> _What this task involves_
Write out the entire listing below exactly as it appears, minus any pictures.

[Recorded data — start]

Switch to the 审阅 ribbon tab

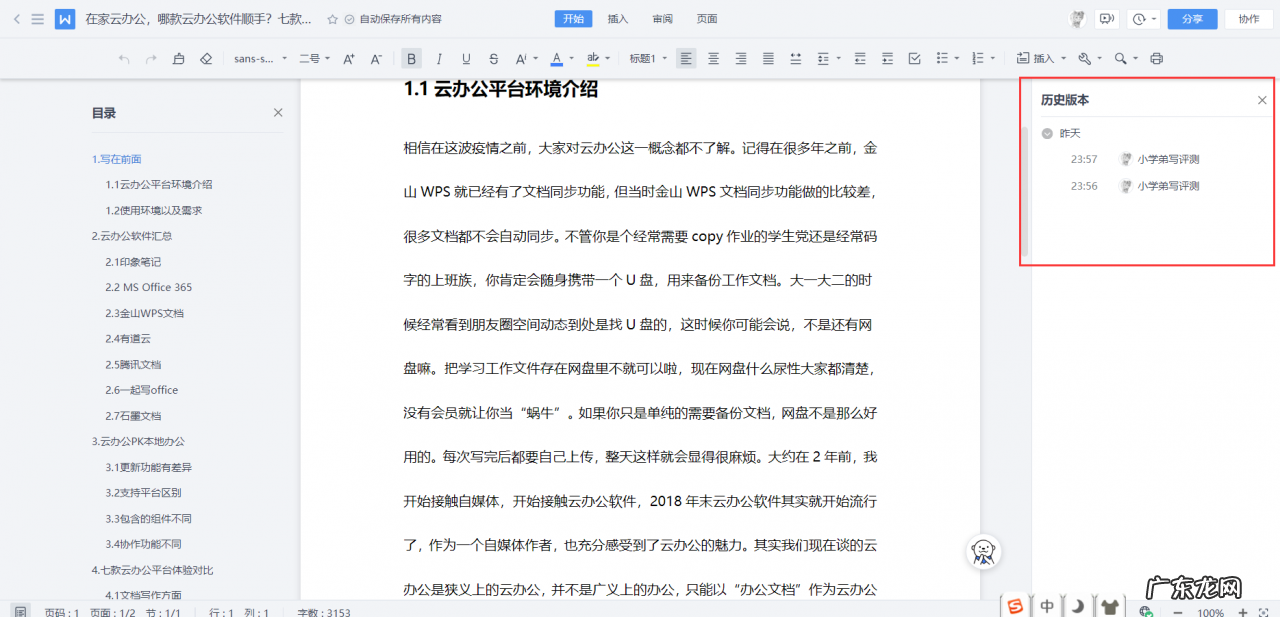[662, 18]
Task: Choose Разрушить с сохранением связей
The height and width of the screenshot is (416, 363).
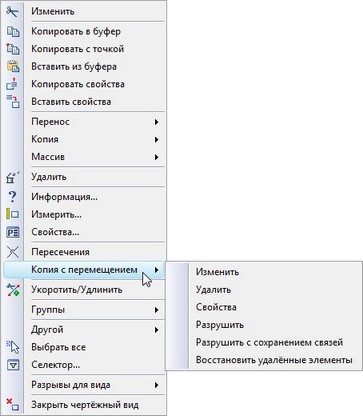Action: tap(269, 342)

[Recorded data — finish]

> _Written answer_
Switch to the 审阅 ribbon tab

[662, 18]
Task: Choose Разрушить с сохранением связей
The height and width of the screenshot is (416, 363).
Action: tap(269, 342)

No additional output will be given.